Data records
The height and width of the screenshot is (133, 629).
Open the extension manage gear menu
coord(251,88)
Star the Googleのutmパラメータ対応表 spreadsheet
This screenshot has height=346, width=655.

• _TASK OBJECTIVE_
When a line above contains the string "screenshot", copy that line.

• _ANSWER SPACE_
The height and width of the screenshot is (133, 629).
This screenshot has height=346, width=655.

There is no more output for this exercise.